In the fourth wave of the Campaign Research Poll, an online omnibus opinion survey conducted among 1,969 adult Canadians, more than half approve of Ontario’s experiment in basic income (53%), while fewer than a fifth disapprove (18%). As many as 3 in 10 have no opinion (29%). Support for a basic income pilot is highest among the youngest (59%), in Atlantic Canada (63%), among federal Liberals (62%) and New Democrats (63%), but not among Conservatives (41%). Opposition is strongest among males (22%) rather than females (15%), in Alberta (23%) and among federal Conservatives (31%).
$17K per year seen to be “about right” by half, seen as “too little” by 4 in 10
Among those who approve of a basic income, in total, less than one tenth (8%) think the stated pilot yearly income of $17,000 is “too much”. One half find it “about the right amount” (48%) and the remainder find it ”too little” (39%). As few as one twentieth don’t have an opinion (5%). Thinking the amount being spent is “too much” is characteristic of federal Conservatives (13%). Thinking $17,000 per annum is “too little” is common to boomers (55 to 64 - 44%), federal Green Party supporters (49%) and the less wealthy ($20K to $40K -43%).

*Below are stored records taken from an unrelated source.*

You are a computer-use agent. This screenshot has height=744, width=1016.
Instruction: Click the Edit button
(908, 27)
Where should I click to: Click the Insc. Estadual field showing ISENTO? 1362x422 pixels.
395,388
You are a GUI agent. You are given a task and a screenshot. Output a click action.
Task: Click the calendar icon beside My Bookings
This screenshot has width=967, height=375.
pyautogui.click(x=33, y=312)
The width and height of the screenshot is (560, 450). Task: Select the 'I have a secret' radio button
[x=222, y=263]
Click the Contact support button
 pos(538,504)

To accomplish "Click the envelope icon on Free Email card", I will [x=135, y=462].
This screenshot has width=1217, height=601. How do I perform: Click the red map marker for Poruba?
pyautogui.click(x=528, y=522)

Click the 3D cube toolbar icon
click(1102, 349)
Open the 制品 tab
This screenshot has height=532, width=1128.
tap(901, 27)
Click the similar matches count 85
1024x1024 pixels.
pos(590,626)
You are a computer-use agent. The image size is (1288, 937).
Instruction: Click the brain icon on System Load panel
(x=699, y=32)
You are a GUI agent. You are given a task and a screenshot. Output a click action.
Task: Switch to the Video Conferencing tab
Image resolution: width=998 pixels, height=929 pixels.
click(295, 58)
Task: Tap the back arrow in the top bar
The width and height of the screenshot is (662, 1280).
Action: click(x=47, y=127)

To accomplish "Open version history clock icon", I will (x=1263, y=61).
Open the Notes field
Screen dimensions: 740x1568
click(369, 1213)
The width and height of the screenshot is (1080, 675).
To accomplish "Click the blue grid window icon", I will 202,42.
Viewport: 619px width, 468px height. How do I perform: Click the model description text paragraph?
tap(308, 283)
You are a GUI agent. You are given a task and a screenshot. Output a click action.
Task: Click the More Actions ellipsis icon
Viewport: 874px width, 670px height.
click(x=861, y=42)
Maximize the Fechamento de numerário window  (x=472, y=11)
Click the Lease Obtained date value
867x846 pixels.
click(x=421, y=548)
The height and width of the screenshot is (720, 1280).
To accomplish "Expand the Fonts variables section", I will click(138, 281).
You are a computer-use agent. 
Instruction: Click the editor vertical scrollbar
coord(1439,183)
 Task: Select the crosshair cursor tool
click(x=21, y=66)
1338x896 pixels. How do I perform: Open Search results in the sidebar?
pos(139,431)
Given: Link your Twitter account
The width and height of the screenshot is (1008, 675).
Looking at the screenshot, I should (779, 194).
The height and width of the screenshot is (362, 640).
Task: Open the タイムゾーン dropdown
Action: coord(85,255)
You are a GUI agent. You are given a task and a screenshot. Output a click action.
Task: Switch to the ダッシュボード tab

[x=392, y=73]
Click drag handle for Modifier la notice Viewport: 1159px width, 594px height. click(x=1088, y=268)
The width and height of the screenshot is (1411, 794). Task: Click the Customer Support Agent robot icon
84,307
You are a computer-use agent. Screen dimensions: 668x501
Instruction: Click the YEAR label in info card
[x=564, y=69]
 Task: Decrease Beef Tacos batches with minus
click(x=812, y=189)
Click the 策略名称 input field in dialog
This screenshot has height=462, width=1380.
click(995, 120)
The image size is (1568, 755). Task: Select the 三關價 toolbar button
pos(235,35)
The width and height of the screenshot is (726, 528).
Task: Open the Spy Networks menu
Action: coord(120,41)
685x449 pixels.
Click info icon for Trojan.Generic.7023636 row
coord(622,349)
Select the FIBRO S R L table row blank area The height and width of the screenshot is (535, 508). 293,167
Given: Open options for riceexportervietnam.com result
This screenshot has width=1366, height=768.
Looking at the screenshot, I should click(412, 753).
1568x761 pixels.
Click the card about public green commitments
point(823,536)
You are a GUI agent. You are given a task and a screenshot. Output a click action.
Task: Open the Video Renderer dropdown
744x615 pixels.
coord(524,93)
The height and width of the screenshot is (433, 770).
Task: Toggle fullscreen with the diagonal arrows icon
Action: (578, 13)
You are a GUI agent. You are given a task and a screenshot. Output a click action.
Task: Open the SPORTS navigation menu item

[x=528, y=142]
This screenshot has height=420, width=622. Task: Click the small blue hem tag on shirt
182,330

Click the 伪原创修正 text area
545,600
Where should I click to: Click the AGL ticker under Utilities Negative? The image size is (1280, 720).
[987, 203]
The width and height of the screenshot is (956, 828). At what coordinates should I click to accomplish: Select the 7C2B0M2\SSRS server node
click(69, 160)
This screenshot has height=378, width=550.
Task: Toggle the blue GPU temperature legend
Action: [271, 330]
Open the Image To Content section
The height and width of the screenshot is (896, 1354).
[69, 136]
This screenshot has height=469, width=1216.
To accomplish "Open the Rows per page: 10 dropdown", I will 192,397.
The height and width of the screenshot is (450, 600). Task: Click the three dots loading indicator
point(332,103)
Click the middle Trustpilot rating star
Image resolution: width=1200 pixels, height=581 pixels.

“A basic income is seen to be a solution to a host of issues, including combatting poverty. It is interesting to see that support spans the country geographically, if not politically,” said Eli Yufest, CEO of Campaign Research. Eli may be reached at firstname.lastname@example.org or at (647) 931-4025 ext 109.
This online poll was conducted between May 9 and 13, 2017, among a sample of 1,969 adult Canadians. A probability sample of this size would have a margin of error of plus or minus 2%, 19 times out of 20.